Bonnie Tyler morreu durante a noite de 7 para 8 de julho, num hospital em Faro, Portugal. Veio do mar de Swansea, no País de Gales, e despediu-se junto ao Atlântico, na costa portuguesa que tanto amava e onde escolheu viver durante muitos anos. Tudo aconteceu de forma súbita e inesperada. Nos próximos meses tinha prevista uma digressão europeia.
Tinha 75 anos. Estava internada desde o início de maio, depois de uma cirurgia de urgência devido a uma perfuração intestinal provocada pela rutura do apêndice. O agravamento do seu estado levou os médicos a induzirem um coma, seguido de várias semanas de cuidados intensivos, das quais nunca conseguiu recuperar totalmente.
Ao seu lado esteve até ao fim o marido, Robert Sullivan, antigo campeão britânico de judo. Casaram quando Bonnie tinha vinte e seis anos e permaneceram juntos durante mais de meio século.
Uma voz que nasceu por acaso
Aquela voz nunca fez parte dos planos. Aos vinte e seis anos, os médicos encontraram nódulos nas suas cordas vocais, suficientemente graves para exigirem uma intervenção cirúrgica. A operação deveria devolver-lhe uma voz mais limpa e cristalina. Aconteceu exatamente o contrário.

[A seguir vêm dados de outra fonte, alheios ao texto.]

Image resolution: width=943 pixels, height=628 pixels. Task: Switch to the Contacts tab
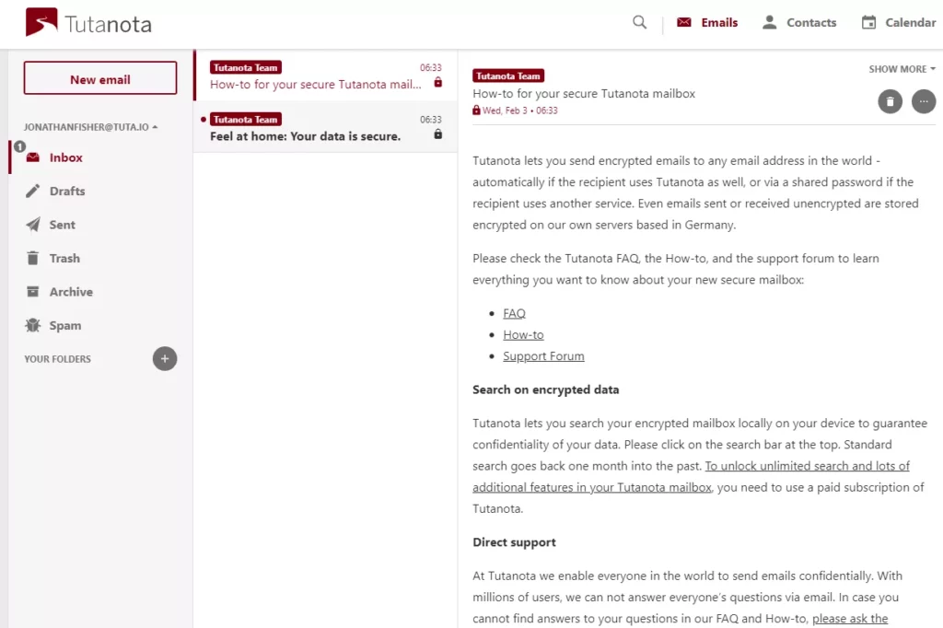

Foi dessa cirurgia que nasceu o timbre rouco e áspero que se tornaria a sua assinatura, mais reconhecível do que muitas das canções que interpretou. A primeira música gravada com essa nova voz foi It's a Heartache, que em 1977 a levou diretamente aos tops de vendas em grande parte do mundo e, no ano seguinte, ao palco do Festival de Sanremo. No pop elegante do final da década de 1970, aquela imperfeição parecia quase deslocada. Foi precisamente isso que fez o público nunca mais a esquecer.
Quando o pop se transformou em teatro
O grande salto aconteceu em 1983 com Total Eclipse of the Heart, escrita e produzida por Jim Steinman, o homem por trás da grandiosidade de Bat Out of Hell, de Meat Loaf. Na gravação participaram ainda dois músicos da E Street Band de Bruce Springsteen: Roy Bittan, ao piano, e Max Weinberg, na bateria. Basta esse detalhe para perceber porque é que esta canção soa mais a um drama teatral do que a um simples êxito pop.
A versão original dura quase sete minutos antes de ser encurtada para a rádio. O videoclipe, filmado num antigo hospital psiquiátrico inglês, acrescentou uma estética gótica que a letra apenas sugeria. O álbum que a inclui, Faster Than the Speed of Night, estreou diretamente no primeiro lugar das tabelas britânicas, tornando Bonnie Tyler na primeira artista britânica a conseguir esse feito. A canção levou-a ainda ao topo da Billboard Hot 100 nos Estados Unidos, algo que nenhuma outra artista galesa alcançou, além de lhe valer duas nomeações para os Grammy.
Pouco depois chegou Holding Out for a Hero, novamente escrita com Steinman para a banda sonora de Footloose. É grandiosa, exagerada e absolutamente filha dos anos 80. Acabaria por receber três discos de platina e, duas décadas mais tarde, conquistaria uma nova geração quando Jennifer Saunders lhe deu nova vida no papel da Fada Madrinha em Shrek 2.
Uma canção que já não precisa da sua intérprete
Há vozes que acabam por representar uma década inteira, tornando-se a sua banda sonora oficial mesmo para quem nunca a viveu. A de Bonnie Tyler é uma delas. Bastam os primeiros segundos de Total Eclipse of the Heart, seja num casamento, num karaoke ou numa série de televisão, para que quase toda a gente a reconheça de imediato, incluindo quem nasceu muitos anos depois da sua estreia.
Ao contrário de tantos artistas que passaram a vida a tentar fugir à década que os tornou famosos, Bonnie Tyler nunca rejeitou esse legado.
"Nunca me canso de a cantar", disse numa entrevista.
Entre as muitas homenagens prestadas nas últimas horas, uma das mais emocionantes veio de Catherine Zeta-Jones, prima de Robert Sullivan. A atriz recordou a capacidade de Bonnie Tyler para fazer rir todos à sua volta e lembrou a noite anterior ao seu casamento, quando a cantora pegou no microfone e só o largou quando a festa terminou.
Total Eclipse of the Heart permanecerá para sempre como uma porta aberta para a memória de Bonnie Tyler. Uma memória que, a partir de hoje, será inevitavelmente um pouco mais melancólica.